> Aim of the task:
Among the records, find the lines that hold the string "agent" and return them.

○ ○ ○

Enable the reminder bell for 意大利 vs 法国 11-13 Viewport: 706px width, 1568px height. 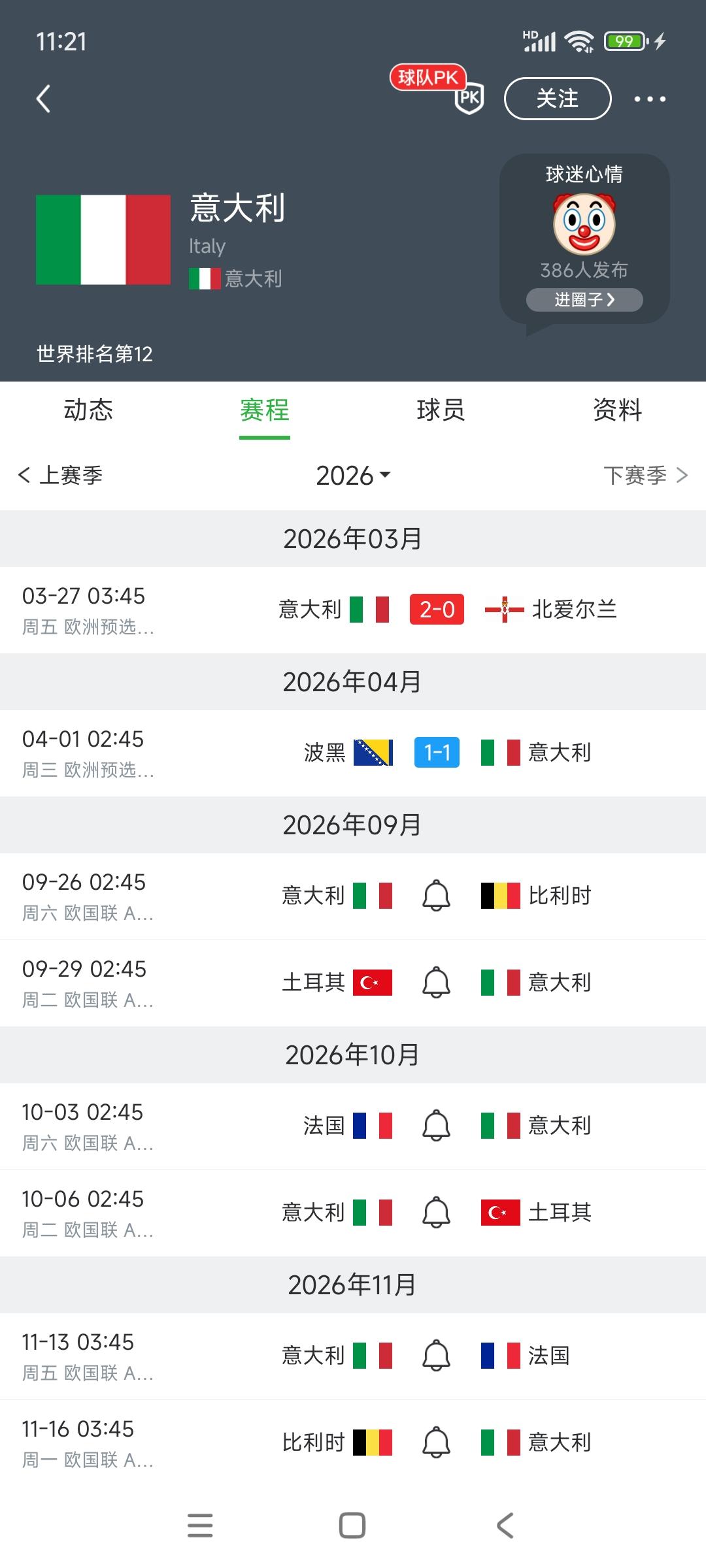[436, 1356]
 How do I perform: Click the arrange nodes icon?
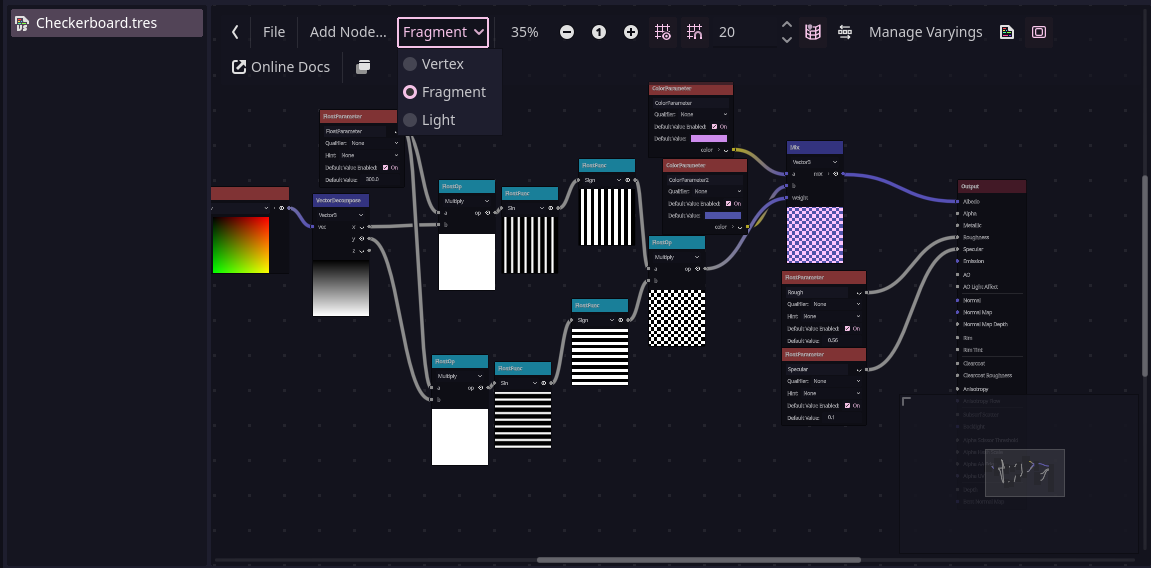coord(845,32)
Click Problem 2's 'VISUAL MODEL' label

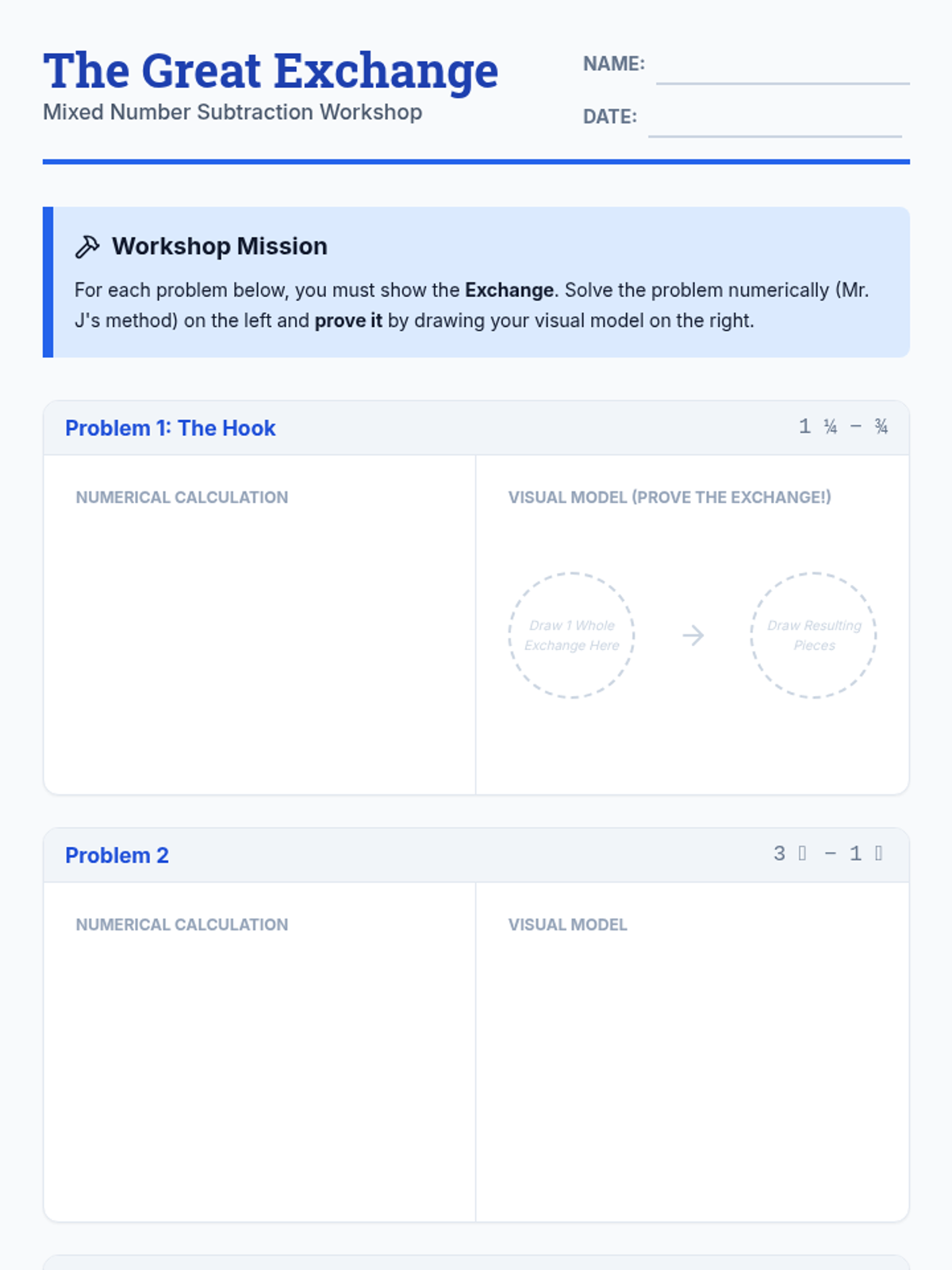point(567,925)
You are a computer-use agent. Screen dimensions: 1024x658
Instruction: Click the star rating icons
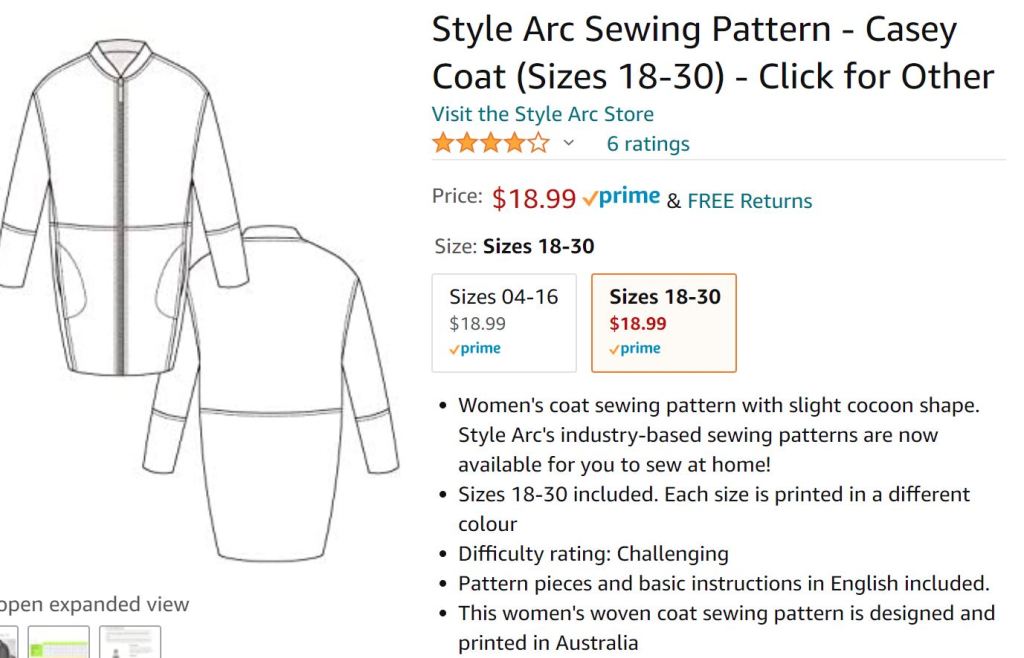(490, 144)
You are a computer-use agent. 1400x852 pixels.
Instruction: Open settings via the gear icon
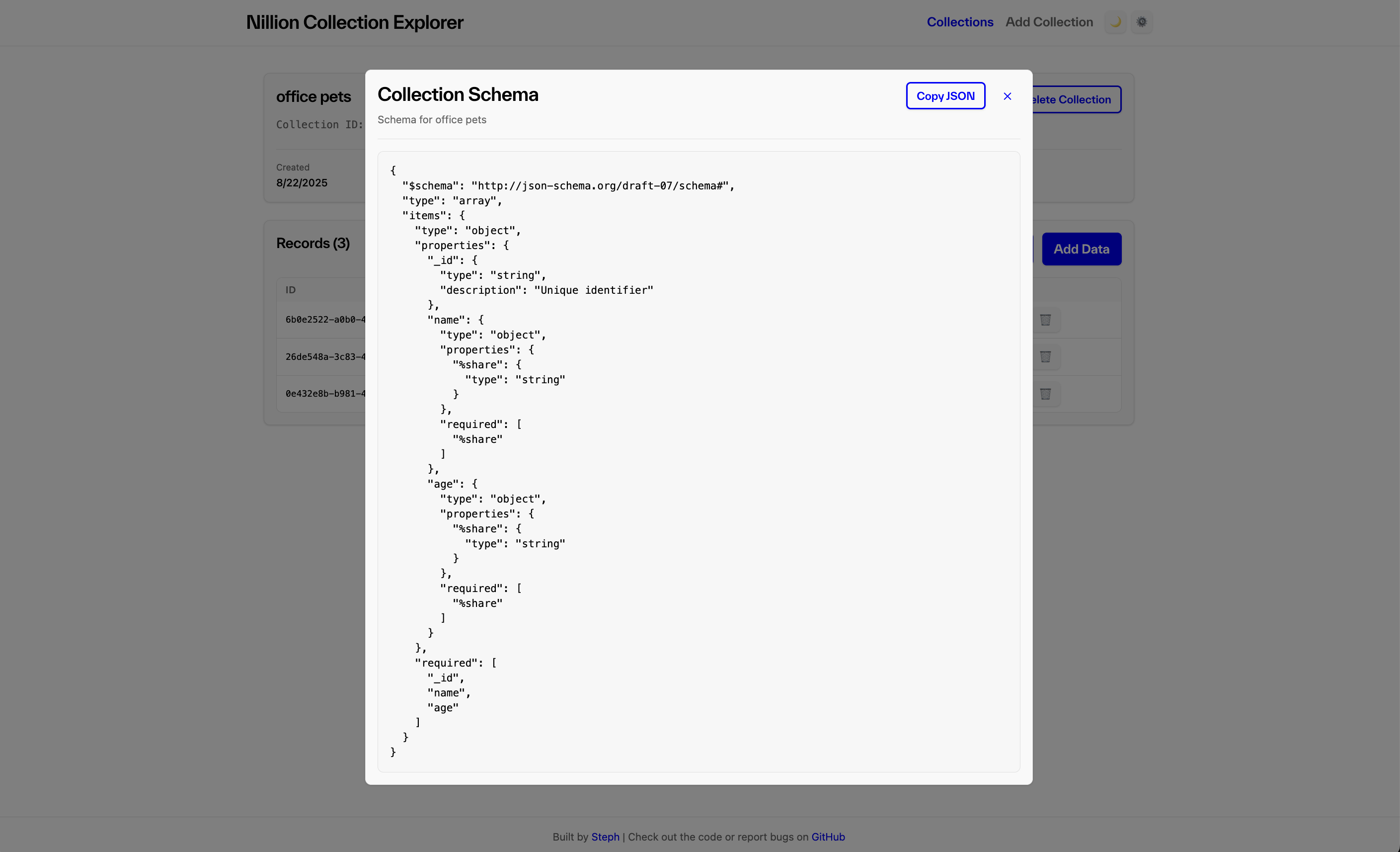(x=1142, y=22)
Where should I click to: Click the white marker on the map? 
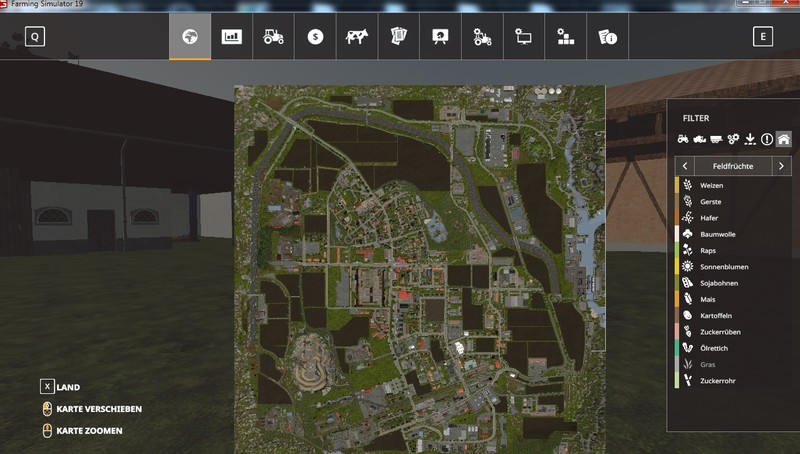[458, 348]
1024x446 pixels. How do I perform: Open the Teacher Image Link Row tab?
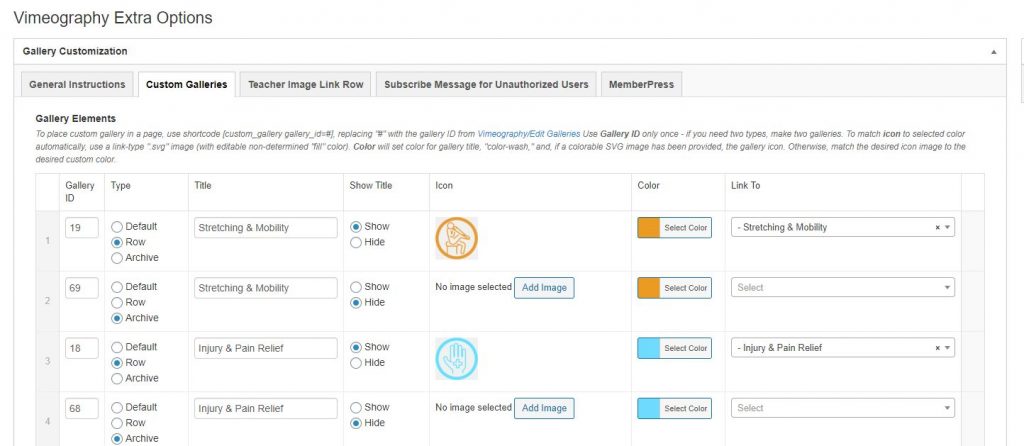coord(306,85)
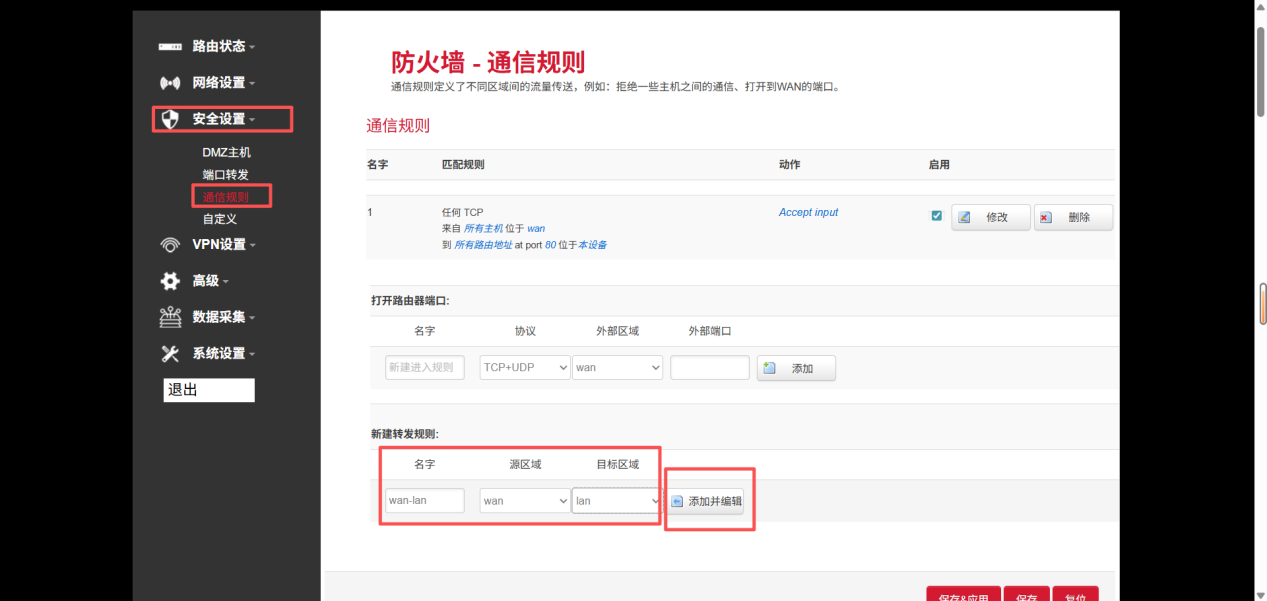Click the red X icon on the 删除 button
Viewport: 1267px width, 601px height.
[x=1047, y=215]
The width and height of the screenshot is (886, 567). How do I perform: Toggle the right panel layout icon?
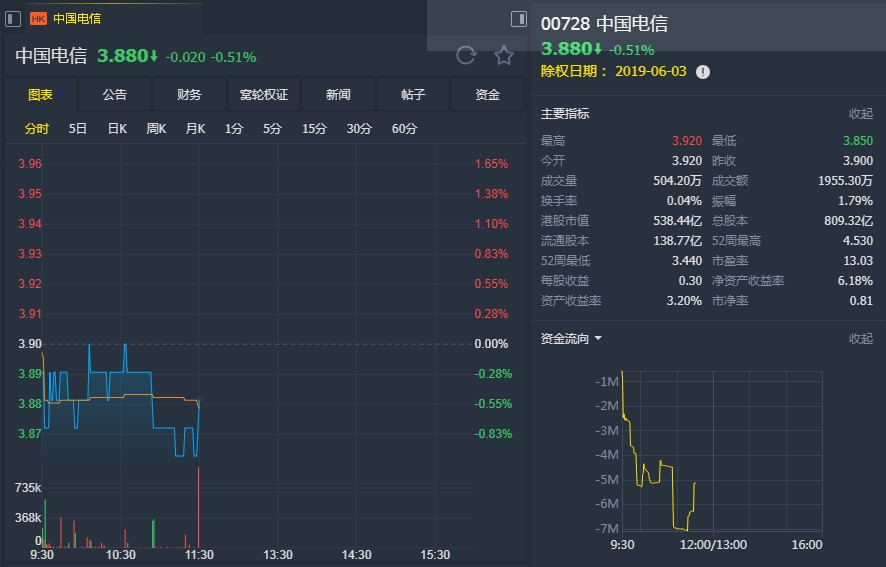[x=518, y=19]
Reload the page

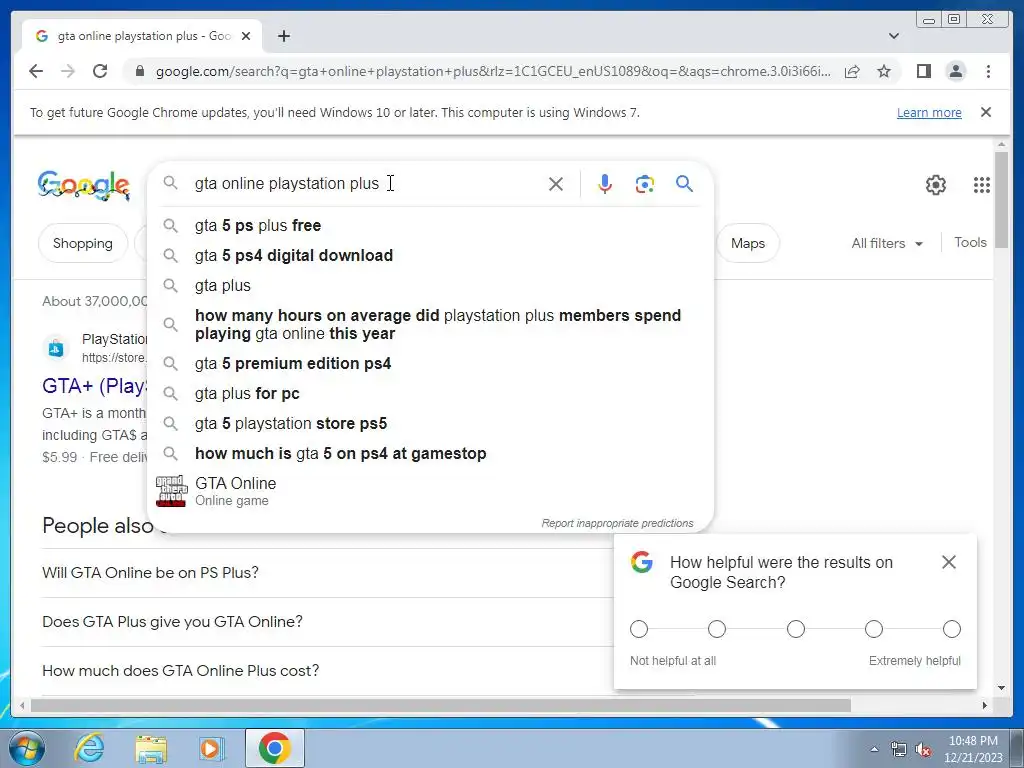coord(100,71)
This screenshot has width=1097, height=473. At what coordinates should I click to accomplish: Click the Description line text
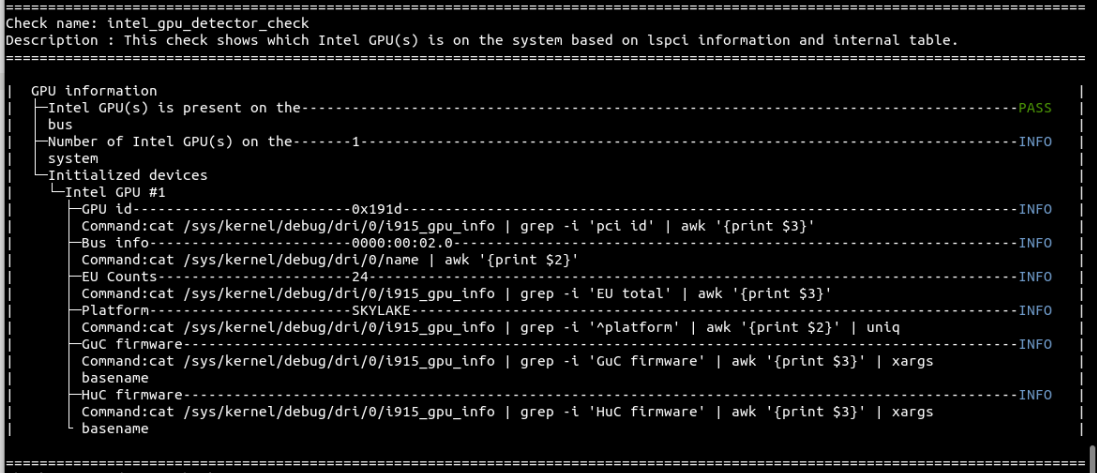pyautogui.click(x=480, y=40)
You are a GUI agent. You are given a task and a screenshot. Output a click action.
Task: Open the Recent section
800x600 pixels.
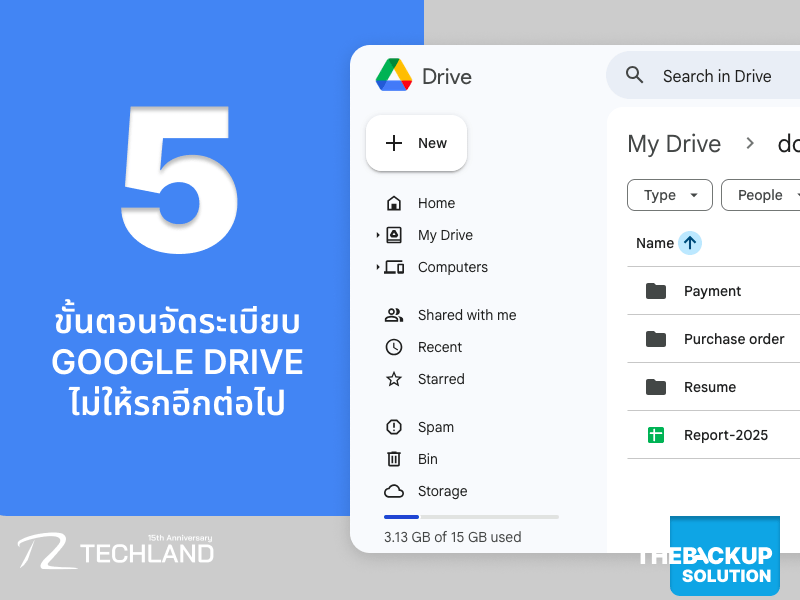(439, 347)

○ ○ ○

> Reply:
You are a computer-use agent. Screen dimensions: 1024x658
You are a computer-use agent. 1400x852 pixels.
You are a GUI agent. You are given a task and a screenshot. Output a click action.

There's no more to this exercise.